I have mentioned before how Jadzia is seeing Bolivia with new eyes. She is old enough now to appreciate some things about it. Though she may have been here and seen it all before, she doesn’t really remember it.

One such thing is the market. Santa Cruz has many markets. There is one within walking distance of El Jordán called Mutualista.

Bolivia has a world of smells. As you walk the streets, you might be inundated by the odor of sparks and metal as you pass a block of small welding shops. Walking in an alley you might smell garbage in the elevated trash baskets at each house, or sometimes just from litter on the street.

But the markets, to me anyway, have even stronger smells. Undoubtedly this is because of all the foodstuffs available, as well as the trash produced. There are vendors selling tons of produce, butchers with chicken carcasses split open so you can see the insides and decide which one you want.
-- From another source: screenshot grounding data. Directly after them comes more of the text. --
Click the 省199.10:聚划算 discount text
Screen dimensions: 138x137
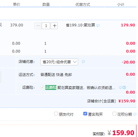(x=81, y=25)
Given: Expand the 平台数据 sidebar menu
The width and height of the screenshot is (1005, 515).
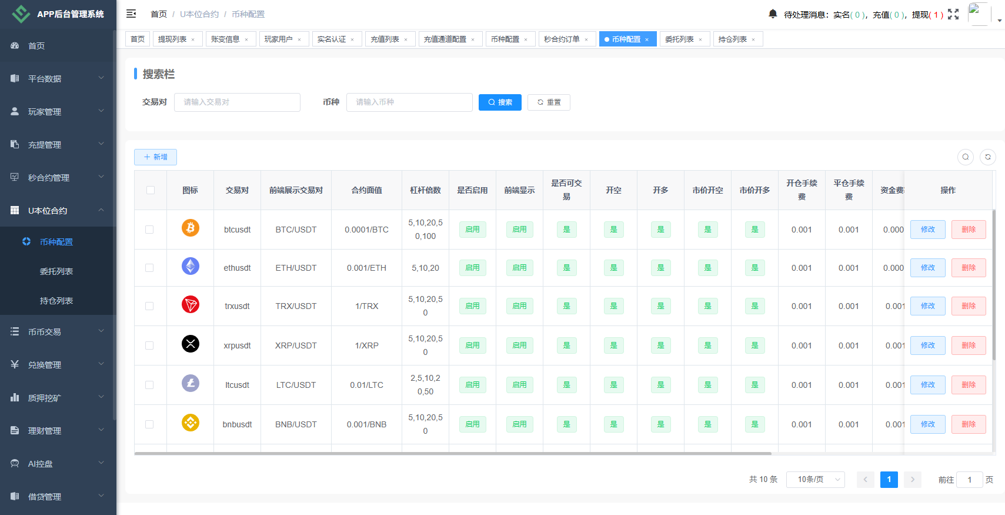Looking at the screenshot, I should pyautogui.click(x=58, y=78).
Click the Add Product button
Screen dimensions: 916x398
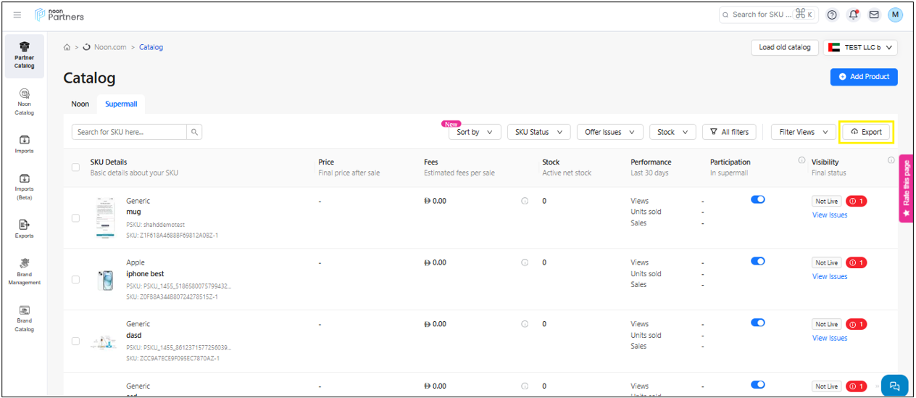864,77
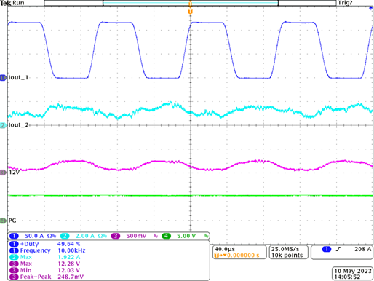Open the 40.0µs horizontal scale readout
This screenshot has width=374, height=281.
tap(239, 252)
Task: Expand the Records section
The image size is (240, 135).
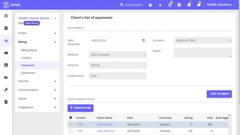Action: point(37,81)
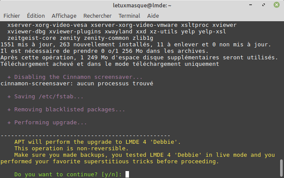
Task: Focus the cursor after the [y/n] prompt
Action: (x=127, y=175)
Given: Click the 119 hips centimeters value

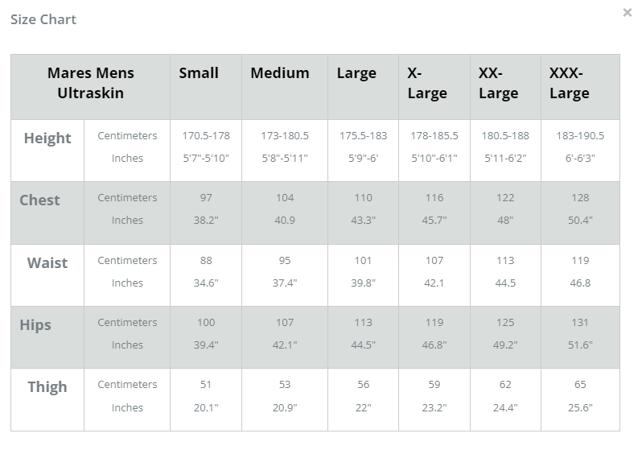Looking at the screenshot, I should coord(434,323).
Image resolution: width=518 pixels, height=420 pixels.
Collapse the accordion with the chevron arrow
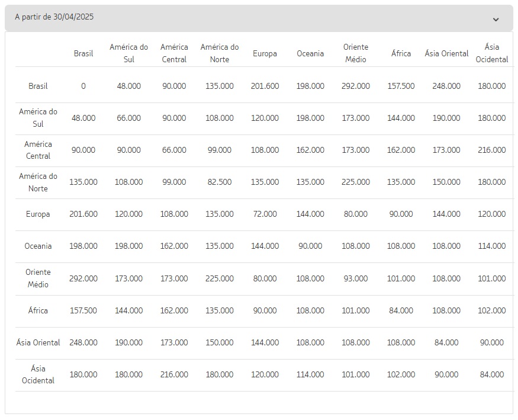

And, of course, right around the corner are all the folks selling party favors and candy. And that’s why we went to the market. We needed a few cookies and trinkets to fill out the goody bags we planned to give out Tuesday evening at Jadzia’s birthday party.

To me, the market is a labyrinth. The central part of it is essentially a grid, but once you are inside, it can become claustrophobic. Many stalls’ inventory overflows out into the aisle or hangs out across the ceiling, whether it’s underwear or bright multicolored boxes of cereal.

Since we were at the market anyway and we had no supplies to speak of back at El Jordán, we decided to buy some spaghetti, tomato sauce, ground beef, and broccoli. They ground the beef for us right there, which was interesting to see.

Jadzia doesn’t have much to say about all this (yet anyway), but I can tell she is taking it all in as if it were a brand new experience.